§ **TASK REQUIREMENTS**
Would you reproduce all of the entries below, character for character?

[Stored data]
—————

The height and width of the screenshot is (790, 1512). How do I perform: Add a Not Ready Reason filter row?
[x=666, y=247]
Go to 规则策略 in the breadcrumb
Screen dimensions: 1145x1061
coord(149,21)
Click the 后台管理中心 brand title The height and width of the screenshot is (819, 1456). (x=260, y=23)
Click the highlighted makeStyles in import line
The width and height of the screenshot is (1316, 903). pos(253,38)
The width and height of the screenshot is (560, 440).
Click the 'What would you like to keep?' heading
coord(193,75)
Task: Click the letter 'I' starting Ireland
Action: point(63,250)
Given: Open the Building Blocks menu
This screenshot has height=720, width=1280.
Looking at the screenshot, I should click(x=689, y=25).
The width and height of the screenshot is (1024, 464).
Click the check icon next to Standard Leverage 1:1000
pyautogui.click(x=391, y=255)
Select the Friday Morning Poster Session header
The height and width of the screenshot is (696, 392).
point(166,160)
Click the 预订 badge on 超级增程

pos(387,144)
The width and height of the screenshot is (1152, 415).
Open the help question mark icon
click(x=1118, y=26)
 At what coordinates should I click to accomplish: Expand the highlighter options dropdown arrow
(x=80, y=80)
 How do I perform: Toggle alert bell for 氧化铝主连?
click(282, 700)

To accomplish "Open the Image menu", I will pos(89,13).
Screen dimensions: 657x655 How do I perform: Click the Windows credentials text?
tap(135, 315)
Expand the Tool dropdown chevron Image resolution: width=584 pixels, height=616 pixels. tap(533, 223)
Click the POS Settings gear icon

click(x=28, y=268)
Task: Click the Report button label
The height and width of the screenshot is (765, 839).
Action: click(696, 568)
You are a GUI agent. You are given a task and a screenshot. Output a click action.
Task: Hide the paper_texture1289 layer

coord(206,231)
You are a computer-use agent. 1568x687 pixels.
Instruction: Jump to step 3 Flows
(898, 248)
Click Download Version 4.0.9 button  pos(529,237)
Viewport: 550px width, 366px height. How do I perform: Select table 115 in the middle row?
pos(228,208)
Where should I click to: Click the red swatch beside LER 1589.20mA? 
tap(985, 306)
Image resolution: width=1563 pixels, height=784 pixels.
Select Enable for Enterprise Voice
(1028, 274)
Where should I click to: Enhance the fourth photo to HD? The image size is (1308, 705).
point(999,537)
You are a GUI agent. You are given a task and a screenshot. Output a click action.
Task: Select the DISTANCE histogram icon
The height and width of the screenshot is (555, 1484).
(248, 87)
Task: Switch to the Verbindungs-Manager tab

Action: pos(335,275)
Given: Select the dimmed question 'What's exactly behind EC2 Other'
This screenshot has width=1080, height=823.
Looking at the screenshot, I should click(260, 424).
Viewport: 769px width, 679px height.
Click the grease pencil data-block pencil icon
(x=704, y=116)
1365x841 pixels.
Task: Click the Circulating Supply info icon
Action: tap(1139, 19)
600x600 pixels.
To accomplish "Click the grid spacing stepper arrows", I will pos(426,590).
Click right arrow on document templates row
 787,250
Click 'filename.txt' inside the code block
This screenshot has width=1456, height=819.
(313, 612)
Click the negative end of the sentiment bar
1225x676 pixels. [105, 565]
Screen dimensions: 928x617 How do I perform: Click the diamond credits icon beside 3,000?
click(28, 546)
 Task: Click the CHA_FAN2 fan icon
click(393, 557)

—————

§ **SOLUTION TO THIS TASK**
The height and width of the screenshot is (790, 1512). How do I perform: Add a Not Ready Reason filter row?
[x=666, y=247]
Go to 规则策略 in the breadcrumb
Screen dimensions: 1145x1061
coord(149,21)
Click the 后台管理中心 brand title The height and width of the screenshot is (819, 1456). (x=260, y=23)
Click the highlighted makeStyles in import line
The width and height of the screenshot is (1316, 903). pos(253,38)
The width and height of the screenshot is (560, 440).
Click the 'What would you like to keep?' heading
coord(193,75)
Task: Click the letter 'I' starting Ireland
Action: point(63,250)
Given: Open the Building Blocks menu
This screenshot has height=720, width=1280.
Looking at the screenshot, I should click(x=689, y=25).
The width and height of the screenshot is (1024, 464).
Click the check icon next to Standard Leverage 1:1000
pyautogui.click(x=391, y=255)
Select the Friday Morning Poster Session header
The height and width of the screenshot is (696, 392).
point(166,160)
Click the 预订 badge on 超级增程

pos(387,144)
The width and height of the screenshot is (1152, 415).
Open the help question mark icon
click(x=1118, y=26)
 At what coordinates should I click to accomplish: Expand the highlighter options dropdown arrow
(x=80, y=80)
 How do I perform: Toggle alert bell for 氧化铝主连?
click(282, 700)

To accomplish "Open the Image menu", I will pos(89,13).
Screen dimensions: 657x655 How do I perform: Click the Windows credentials text?
tap(135, 315)
Expand the Tool dropdown chevron Image resolution: width=584 pixels, height=616 pixels. tap(533, 223)
Click the POS Settings gear icon

click(x=28, y=268)
Task: Click the Report button label
The height and width of the screenshot is (765, 839).
Action: click(696, 568)
You are a GUI agent. You are given a task and a screenshot. Output a click action.
Task: Hide the paper_texture1289 layer

coord(206,231)
You are a computer-use agent. 1568x687 pixels.
Instruction: Jump to step 3 Flows
(898, 248)
Click Download Version 4.0.9 button  pos(529,237)
Viewport: 550px width, 366px height. How do I perform: Select table 115 in the middle row?
pos(228,208)
Where should I click to: Click the red swatch beside LER 1589.20mA? 
tap(985, 306)
Image resolution: width=1563 pixels, height=784 pixels.
Select Enable for Enterprise Voice
(1028, 274)
Where should I click to: Enhance the fourth photo to HD? The image size is (1308, 705).
point(999,537)
You are a GUI agent. You are given a task and a screenshot. Output a click action.
Task: Select the DISTANCE histogram icon
The height and width of the screenshot is (555, 1484).
(248, 87)
Task: Switch to the Verbindungs-Manager tab

Action: pos(335,275)
Given: Select the dimmed question 'What's exactly behind EC2 Other'
This screenshot has width=1080, height=823.
Looking at the screenshot, I should click(260, 424).
Viewport: 769px width, 679px height.
Click the grease pencil data-block pencil icon
(x=704, y=116)
1365x841 pixels.
Task: Click the Circulating Supply info icon
Action: tap(1139, 19)
600x600 pixels.
To accomplish "Click the grid spacing stepper arrows", I will pos(426,590).
Click right arrow on document templates row
 787,250
Click 'filename.txt' inside the code block
This screenshot has width=1456, height=819.
(313, 612)
Click the negative end of the sentiment bar
1225x676 pixels. [105, 565]
Screen dimensions: 928x617 How do I perform: Click the diamond credits icon beside 3,000?
click(28, 546)
 Task: Click the CHA_FAN2 fan icon
click(393, 557)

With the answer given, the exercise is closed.